Thanks for the tips....
Gonna necro this cause too lazy to make a new thread. Got a sous vide cooker today, tried it on a couple random striploin from the grocery story.
Holy fuck. I'm shit at cooking. I'm even worse at making a passable steak. That was almost on par with steak from fine dining restaurants.
I had to look sous vide cooker never heard of it. I guess I’m behind in cooking now too
For some reason, I knew exactly what he was talking about.
!
I've been searing them on high heat in the grill them flopping them up on the warm up rack to cook.
Gonna try this!!
Now if I could just afford cuts of steak that look like roasts of prime rib, i'd be laughing.
Sear both sides, to hell with an oven.
Steak should still scream when it sees my knife coming!

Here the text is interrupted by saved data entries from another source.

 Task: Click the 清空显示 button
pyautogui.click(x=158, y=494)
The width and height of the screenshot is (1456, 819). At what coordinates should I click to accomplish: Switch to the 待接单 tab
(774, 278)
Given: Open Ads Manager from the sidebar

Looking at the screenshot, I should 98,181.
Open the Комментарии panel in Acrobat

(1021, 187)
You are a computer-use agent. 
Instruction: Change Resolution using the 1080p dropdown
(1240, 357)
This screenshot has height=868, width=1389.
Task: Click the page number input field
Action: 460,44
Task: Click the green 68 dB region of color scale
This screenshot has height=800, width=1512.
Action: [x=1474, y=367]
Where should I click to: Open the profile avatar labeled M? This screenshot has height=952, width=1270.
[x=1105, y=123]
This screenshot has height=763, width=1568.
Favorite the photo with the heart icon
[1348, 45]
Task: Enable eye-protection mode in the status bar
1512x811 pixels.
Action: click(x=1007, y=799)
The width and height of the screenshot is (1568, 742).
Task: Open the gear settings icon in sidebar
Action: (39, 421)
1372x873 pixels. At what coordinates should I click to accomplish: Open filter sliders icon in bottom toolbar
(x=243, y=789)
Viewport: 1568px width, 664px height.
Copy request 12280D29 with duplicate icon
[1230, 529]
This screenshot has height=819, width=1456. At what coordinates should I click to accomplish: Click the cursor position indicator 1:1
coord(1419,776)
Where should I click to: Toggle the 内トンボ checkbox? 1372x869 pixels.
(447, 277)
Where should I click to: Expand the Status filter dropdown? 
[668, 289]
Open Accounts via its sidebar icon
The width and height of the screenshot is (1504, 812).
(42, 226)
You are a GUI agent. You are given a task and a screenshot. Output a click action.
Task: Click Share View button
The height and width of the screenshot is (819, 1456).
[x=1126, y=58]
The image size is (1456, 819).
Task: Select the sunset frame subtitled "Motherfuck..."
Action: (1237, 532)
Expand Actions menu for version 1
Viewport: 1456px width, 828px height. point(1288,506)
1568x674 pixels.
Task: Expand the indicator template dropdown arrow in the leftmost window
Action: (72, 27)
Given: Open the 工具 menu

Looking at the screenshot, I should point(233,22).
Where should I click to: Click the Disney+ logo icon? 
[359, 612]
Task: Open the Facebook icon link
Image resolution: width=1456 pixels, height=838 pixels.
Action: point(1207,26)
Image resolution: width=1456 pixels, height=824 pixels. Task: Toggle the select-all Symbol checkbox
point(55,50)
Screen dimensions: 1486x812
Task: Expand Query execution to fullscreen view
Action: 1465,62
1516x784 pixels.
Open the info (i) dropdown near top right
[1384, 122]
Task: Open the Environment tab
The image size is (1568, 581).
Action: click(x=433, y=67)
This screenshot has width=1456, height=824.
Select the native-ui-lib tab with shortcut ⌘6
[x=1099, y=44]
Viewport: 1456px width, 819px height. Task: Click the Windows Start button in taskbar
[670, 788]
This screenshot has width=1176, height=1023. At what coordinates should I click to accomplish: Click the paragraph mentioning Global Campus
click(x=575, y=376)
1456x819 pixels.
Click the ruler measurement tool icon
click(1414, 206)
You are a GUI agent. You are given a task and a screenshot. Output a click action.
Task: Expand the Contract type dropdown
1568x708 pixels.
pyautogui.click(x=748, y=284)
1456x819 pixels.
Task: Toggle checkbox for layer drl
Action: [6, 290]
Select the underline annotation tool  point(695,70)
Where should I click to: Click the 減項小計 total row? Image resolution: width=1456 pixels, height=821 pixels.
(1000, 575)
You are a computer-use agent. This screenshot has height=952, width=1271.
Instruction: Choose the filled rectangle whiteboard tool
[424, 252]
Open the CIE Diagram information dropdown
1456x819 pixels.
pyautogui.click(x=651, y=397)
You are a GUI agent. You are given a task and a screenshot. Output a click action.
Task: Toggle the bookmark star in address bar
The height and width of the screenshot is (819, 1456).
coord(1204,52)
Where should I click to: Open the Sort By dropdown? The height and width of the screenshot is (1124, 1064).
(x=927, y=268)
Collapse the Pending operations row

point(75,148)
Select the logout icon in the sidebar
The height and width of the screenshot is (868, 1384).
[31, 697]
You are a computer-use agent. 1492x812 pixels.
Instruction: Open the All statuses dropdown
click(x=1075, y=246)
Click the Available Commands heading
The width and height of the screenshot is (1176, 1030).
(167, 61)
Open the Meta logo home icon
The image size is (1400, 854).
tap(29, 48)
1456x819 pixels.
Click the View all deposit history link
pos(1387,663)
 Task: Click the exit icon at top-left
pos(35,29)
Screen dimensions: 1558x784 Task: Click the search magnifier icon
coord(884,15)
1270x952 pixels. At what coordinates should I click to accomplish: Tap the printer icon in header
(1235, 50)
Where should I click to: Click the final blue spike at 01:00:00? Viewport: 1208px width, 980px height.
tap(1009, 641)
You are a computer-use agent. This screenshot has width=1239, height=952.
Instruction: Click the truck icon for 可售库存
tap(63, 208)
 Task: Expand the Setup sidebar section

I'm aware of the sous video trick, but I generally think it's a bit of a cheat, and prefer to fry or grill it myself.
While I'm not the biggest Gordon Ramsey fan, his method of frying a steak looks pretty good and I msy gave to try it the next time I make steak:
Ramsey style Winter Steak method in our house. Sub a little Cavender's Greek Spice for thyme.
But nothing beats Summer steak over competition grade charcoal.
I think the salt and heavy cracked pepper out of the fridge then let it sit for 1/2 hour to get to room temp is important.
Both of us prefer steak blue rare to rare. Grew up with Mom's cooked to a dull grey or you'll get trychinosis wastes of meat.
Wow, I need to try this !
I have a sear burner on my BBQ and it's perfect for the two sides searing in seconds without having to put the BBQ at high temperature and then reduce it.
I understand now why that technique is "reverse sear"
*going to freezer to get a steak* --->
Cooking food in a plastic bag sounds like an unhealthy way to prepare food.